Title : Material challenges with proton conducting ceramics for intermediate temperature hydrogenation/dehydrogenation applications
Abstract:
Fuel cells and electrolyzers based on ceramic materials have become an integral part of power↔X technology. Amongst the different categories of ceramic materials, proton-conducting ones exhibit superior ionic conductivity in the intermediate temperature range of 400 to 700 °C. Such a broad temperature window expands the scope of integration with downstream/industrial processes such as methane generation (Sabatier process) and ammonia synthesis (Haber Bosch process) since the heat produced due to exothermic reactions can be utilized within the system. Further applications include dehydrogenation reactions like ammonia cracking and dehydrogenation of methylcyclohexane. Additionally, the broad temperature range expands the choice of materials that can be used as electrodes.

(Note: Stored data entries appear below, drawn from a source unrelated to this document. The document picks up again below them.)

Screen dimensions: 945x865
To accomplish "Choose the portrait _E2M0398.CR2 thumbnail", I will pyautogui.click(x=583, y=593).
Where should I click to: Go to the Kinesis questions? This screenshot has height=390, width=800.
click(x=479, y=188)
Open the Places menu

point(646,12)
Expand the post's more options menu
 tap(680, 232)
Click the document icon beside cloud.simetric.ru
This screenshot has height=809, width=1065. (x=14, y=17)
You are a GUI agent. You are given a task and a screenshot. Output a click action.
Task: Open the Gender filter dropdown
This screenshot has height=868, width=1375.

State-of-the-art proton-conducting ceramic materials are barium and strontium-based doped zirconates and cerates that require an incredibly high sintering temperature (> 1500?C) to achieve fully densified electrolyte membranes to prevent gas crossover. However, such high-temperature sintering limits the choice of materials, especially ceramic-metallic composites (cermets) that are conventionally used as fuel electrodes for ceramic material based fuel cells and electrolyzers. On the other hand, low-temperature sintering leads to insufficient densification that results in lower ionic conductivity and limited hydrogen flux, which is currently the main challenge of scaling up this technology. It is suggested that incorporation of transition and alkali metal oxides as sintering additives can induce liquid phase sintering (LPS), offering an efficient method to facilitate densification of these proton conducting ceramics. However, current research underscores that incorporating these sintering additives may lead to adverse secondary effects on the ionic transport properties of these materials since the concentration and mobility of protonic defects in a perovskite are highly sensitive to symmetry change. This presentation aims to address these challenges and discusses the strategies being adopted to develop proton-conducting ceramic materials that can achieve adequate densification at lower sintering temperatures.